The thing she likes best about Acara as a company:
We truly are in it for long-term partnerships. And again, we are in the business of people. So, you have to be open. Any time a sticky situation comes up, either between the company or the candidate or us and the company, the goal is to get out in front of that company immediately. If that happens, I’ll call that company immediately and ask if I can stop by the next morning. I’ll request that we meet face-to-face to come up with a plan.
How she made the move from hospitality to talent:
Before I joined Acara, I was managing a cocktail bar, and one night I saw a party walk in and out. I followed them out of the bar, and I told them I was sorry nobody greeted them because it was very busy, and I offered them a table up front if they wanted to sit down. They said “Okay, sounds good. Thanks,” and came back in. One of those guests ended up being Acara’s CEO.
I deal with a lot of candidates that are trying to get out of the retail industry, and if they don’t have any industry background, it can be hard to break into the corporate world. So, Acara took a very big chance on me. I think they saw some sort of customer service piece in me that they thought would translate to the professional business world.
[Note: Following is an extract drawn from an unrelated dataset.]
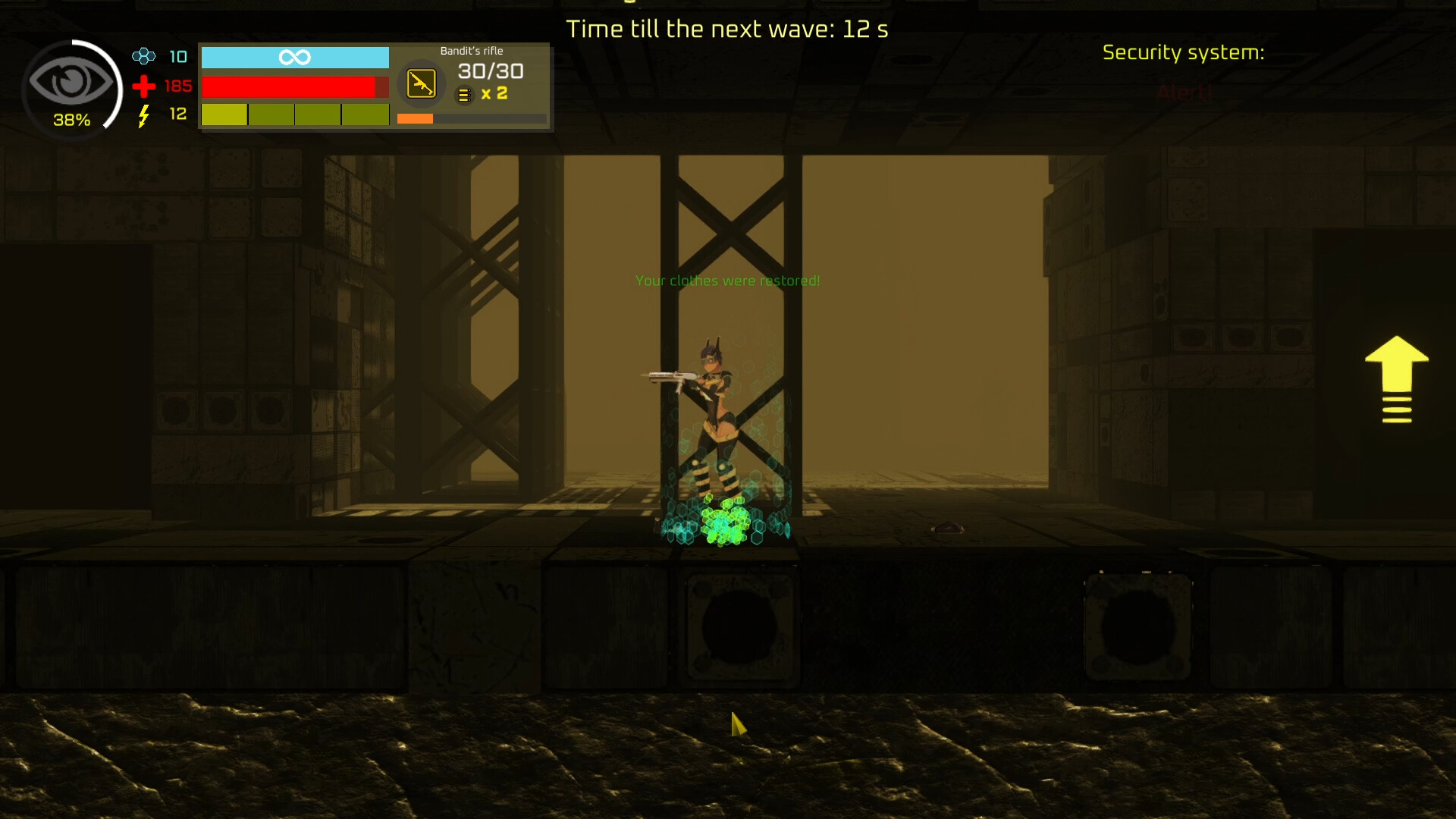Expand the weapon info panel showing 30/30

pos(490,71)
On her morning routine and being brand allegiant:
I usually wake up around 6:15. I spin for 20 minutes in the morning on a little bike. I call it the poor man’s version of a Peloton. It’s just a basic spin bike and then I pay $16 a month for the Peloton app instead of $3,000 for the official setup. So, I spin for 20 minutes. Then I get ready for work. I wear the same shirt pretty much four out of five days of the week. I have multiples of it. It’s a three-quarter sleeve mock turtleneck. I have it in many colors. I wear it with different pants. It makes my life really easy. Then I go to Starbucks for an Americano. I order it from my app, and why I choose to spend $3.21 every day on coffee when I could drink if for free at work is because the Starbucks at Chippewa and Delaware In Buffalo is the best. Everyone holds the door for you. They say hello. I thank them for my drink, and they say you’re welcome. I think it’s the best way to start my day.